◆ **Work item**
Would you transcribe the data word for word?

◆ **Task material**
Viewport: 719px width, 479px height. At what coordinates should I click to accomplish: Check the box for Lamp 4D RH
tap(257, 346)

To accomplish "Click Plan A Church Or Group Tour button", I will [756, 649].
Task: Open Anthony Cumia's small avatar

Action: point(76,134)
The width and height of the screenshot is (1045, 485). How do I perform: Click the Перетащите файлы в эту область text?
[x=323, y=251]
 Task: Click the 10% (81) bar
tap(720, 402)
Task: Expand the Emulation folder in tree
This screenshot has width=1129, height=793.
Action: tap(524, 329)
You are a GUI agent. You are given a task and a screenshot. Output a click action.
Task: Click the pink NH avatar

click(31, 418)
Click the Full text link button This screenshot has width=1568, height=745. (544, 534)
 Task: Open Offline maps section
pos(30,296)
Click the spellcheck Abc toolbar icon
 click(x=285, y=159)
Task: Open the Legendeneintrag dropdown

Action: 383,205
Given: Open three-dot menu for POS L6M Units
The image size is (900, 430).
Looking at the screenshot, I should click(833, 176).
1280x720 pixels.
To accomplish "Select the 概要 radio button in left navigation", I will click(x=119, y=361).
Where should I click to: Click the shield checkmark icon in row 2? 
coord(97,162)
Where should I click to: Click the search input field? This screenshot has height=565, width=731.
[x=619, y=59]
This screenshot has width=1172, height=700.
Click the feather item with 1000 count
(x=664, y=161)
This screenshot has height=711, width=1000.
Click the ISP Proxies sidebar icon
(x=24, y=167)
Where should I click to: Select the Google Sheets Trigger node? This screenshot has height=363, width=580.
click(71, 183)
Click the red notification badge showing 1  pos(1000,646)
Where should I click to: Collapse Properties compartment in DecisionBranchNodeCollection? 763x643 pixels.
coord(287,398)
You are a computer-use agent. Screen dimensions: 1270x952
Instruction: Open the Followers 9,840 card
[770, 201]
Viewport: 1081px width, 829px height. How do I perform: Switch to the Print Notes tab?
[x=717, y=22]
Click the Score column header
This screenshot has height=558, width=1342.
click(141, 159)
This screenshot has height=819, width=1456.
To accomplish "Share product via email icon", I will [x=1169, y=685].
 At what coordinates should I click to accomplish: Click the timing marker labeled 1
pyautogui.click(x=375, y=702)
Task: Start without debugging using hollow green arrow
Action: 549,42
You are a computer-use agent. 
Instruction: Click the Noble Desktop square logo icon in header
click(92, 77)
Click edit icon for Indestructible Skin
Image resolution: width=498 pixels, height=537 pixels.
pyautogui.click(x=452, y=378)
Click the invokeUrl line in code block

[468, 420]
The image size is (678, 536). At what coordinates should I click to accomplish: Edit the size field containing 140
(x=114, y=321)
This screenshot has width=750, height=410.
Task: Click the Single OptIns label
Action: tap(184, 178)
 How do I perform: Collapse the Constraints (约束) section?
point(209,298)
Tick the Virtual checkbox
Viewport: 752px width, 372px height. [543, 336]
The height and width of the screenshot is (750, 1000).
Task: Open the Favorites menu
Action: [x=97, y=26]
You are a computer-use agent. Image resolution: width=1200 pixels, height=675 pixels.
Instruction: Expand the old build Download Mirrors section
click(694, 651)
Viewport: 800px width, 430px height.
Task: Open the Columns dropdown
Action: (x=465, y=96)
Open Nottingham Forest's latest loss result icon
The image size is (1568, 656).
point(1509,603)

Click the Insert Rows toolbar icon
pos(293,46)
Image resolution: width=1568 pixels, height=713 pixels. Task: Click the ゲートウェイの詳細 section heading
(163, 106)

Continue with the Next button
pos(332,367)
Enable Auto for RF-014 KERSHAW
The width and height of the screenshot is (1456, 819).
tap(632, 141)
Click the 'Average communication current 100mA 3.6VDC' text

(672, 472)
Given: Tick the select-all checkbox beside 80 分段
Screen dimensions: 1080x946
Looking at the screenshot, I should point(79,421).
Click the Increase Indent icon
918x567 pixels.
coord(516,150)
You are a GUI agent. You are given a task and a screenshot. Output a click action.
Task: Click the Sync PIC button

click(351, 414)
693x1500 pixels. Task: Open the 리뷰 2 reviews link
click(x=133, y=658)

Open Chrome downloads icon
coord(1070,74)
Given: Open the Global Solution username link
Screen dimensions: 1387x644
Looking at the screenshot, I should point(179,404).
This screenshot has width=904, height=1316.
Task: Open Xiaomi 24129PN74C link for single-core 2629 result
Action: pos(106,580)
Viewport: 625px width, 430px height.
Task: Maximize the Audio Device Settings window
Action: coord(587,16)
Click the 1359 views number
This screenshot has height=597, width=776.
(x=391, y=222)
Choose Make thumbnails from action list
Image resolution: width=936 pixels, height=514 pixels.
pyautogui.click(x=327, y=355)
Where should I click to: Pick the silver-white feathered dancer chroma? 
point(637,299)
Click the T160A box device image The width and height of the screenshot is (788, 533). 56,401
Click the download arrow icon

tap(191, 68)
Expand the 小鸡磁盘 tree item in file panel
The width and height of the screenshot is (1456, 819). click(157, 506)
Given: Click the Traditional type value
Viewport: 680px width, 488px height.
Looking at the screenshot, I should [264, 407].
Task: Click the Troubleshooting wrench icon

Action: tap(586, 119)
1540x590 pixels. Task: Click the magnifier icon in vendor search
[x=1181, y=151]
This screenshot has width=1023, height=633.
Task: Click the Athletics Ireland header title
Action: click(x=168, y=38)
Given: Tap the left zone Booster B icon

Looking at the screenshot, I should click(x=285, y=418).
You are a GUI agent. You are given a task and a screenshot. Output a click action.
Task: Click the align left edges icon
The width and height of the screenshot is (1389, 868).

◆ **Solution below**
Viewport: 719px width, 479px height. At what coordinates should I click to accomplish: Check the box for Lamp 4D RH
tap(257, 346)

To accomplish "Click Plan A Church Or Group Tour button", I will [756, 649].
Task: Open Anthony Cumia's small avatar

Action: point(76,134)
The width and height of the screenshot is (1045, 485). How do I perform: Click the Перетащите файлы в эту область text?
[x=323, y=251]
 Task: Click the 10% (81) bar
tap(720, 402)
Task: Expand the Emulation folder in tree
This screenshot has width=1129, height=793.
Action: tap(524, 329)
You are a GUI agent. You are given a task and a screenshot. Output a click action.
Task: Click the pink NH avatar

click(31, 418)
Click the Full text link button This screenshot has width=1568, height=745. (544, 534)
 Task: Open Offline maps section
pos(30,296)
Click the spellcheck Abc toolbar icon
 click(x=285, y=159)
Task: Open the Legendeneintrag dropdown

Action: 383,205
Given: Open three-dot menu for POS L6M Units
The image size is (900, 430).
Looking at the screenshot, I should click(833, 176).
1280x720 pixels.
To accomplish "Select the 概要 radio button in left navigation", I will click(x=119, y=361).
Where should I click to: Click the shield checkmark icon in row 2? 
coord(97,162)
Where should I click to: Click the search input field? This screenshot has height=565, width=731.
[x=619, y=59]
This screenshot has width=1172, height=700.
Click the feather item with 1000 count
(x=664, y=161)
This screenshot has height=711, width=1000.
Click the ISP Proxies sidebar icon
(x=24, y=167)
Where should I click to: Select the Google Sheets Trigger node? This screenshot has height=363, width=580.
click(71, 183)
Click the red notification badge showing 1  pos(1000,646)
Where should I click to: Collapse Properties compartment in DecisionBranchNodeCollection? 763x643 pixels.
coord(287,398)
You are a computer-use agent. Screen dimensions: 1270x952
Instruction: Open the Followers 9,840 card
[770, 201]
Viewport: 1081px width, 829px height. How do I perform: Switch to the Print Notes tab?
[x=717, y=22]
Click the Score column header
This screenshot has height=558, width=1342.
click(141, 159)
This screenshot has height=819, width=1456.
To accomplish "Share product via email icon", I will [x=1169, y=685].
 At what coordinates should I click to accomplish: Click the timing marker labeled 1
pyautogui.click(x=375, y=702)
Task: Start without debugging using hollow green arrow
Action: 549,42
You are a computer-use agent. 
Instruction: Click the Noble Desktop square logo icon in header
click(92, 77)
Click edit icon for Indestructible Skin
Image resolution: width=498 pixels, height=537 pixels.
pyautogui.click(x=452, y=378)
Click the invokeUrl line in code block

[468, 420]
The image size is (678, 536). At what coordinates should I click to accomplish: Edit the size field containing 140
(x=114, y=321)
This screenshot has width=750, height=410.
Task: Click the Single OptIns label
Action: tap(184, 178)
 How do I perform: Collapse the Constraints (约束) section?
point(209,298)
Tick the Virtual checkbox
Viewport: 752px width, 372px height. [543, 336]
The height and width of the screenshot is (750, 1000).
Task: Open the Favorites menu
Action: [x=97, y=26]
You are a computer-use agent. Image resolution: width=1200 pixels, height=675 pixels.
Instruction: Expand the old build Download Mirrors section
click(694, 651)
Viewport: 800px width, 430px height.
Task: Open the Columns dropdown
Action: (x=465, y=96)
Open Nottingham Forest's latest loss result icon
The image size is (1568, 656).
point(1509,603)

Click the Insert Rows toolbar icon
pos(293,46)
Image resolution: width=1568 pixels, height=713 pixels. Task: Click the ゲートウェイの詳細 section heading
(163, 106)

Continue with the Next button
pos(332,367)
Enable Auto for RF-014 KERSHAW
The width and height of the screenshot is (1456, 819).
tap(632, 141)
Click the 'Average communication current 100mA 3.6VDC' text

(672, 472)
Given: Tick the select-all checkbox beside 80 分段
Screen dimensions: 1080x946
Looking at the screenshot, I should point(79,421).
Click the Increase Indent icon
918x567 pixels.
coord(516,150)
You are a GUI agent. You are given a task and a screenshot. Output a click action.
Task: Click the Sync PIC button

click(351, 414)
693x1500 pixels. Task: Open the 리뷰 2 reviews link
click(x=133, y=658)

Open Chrome downloads icon
coord(1070,74)
Given: Open the Global Solution username link
Screen dimensions: 1387x644
Looking at the screenshot, I should point(179,404).
This screenshot has width=904, height=1316.
Task: Open Xiaomi 24129PN74C link for single-core 2629 result
Action: pos(106,580)
Viewport: 625px width, 430px height.
Task: Maximize the Audio Device Settings window
Action: coord(587,16)
Click the 1359 views number
This screenshot has height=597, width=776.
(x=391, y=222)
Choose Make thumbnails from action list
Image resolution: width=936 pixels, height=514 pixels.
pyautogui.click(x=327, y=355)
Where should I click to: Pick the silver-white feathered dancer chroma? 
point(637,299)
Click the T160A box device image The width and height of the screenshot is (788, 533). 56,401
Click the download arrow icon

tap(191, 68)
Expand the 小鸡磁盘 tree item in file panel
The width and height of the screenshot is (1456, 819). click(157, 506)
Given: Click the Traditional type value
Viewport: 680px width, 488px height.
Looking at the screenshot, I should [264, 407].
Task: Click the Troubleshooting wrench icon

Action: tap(586, 119)
1540x590 pixels. Task: Click the magnifier icon in vendor search
[x=1181, y=151]
This screenshot has width=1023, height=633.
Task: Click the Athletics Ireland header title
Action: click(x=168, y=38)
Given: Tap the left zone Booster B icon

Looking at the screenshot, I should click(x=285, y=418).
You are a GUI agent. You are given a task and a screenshot. Output a click action.
Task: Click the align left edges icon
The width and height of the screenshot is (1389, 868).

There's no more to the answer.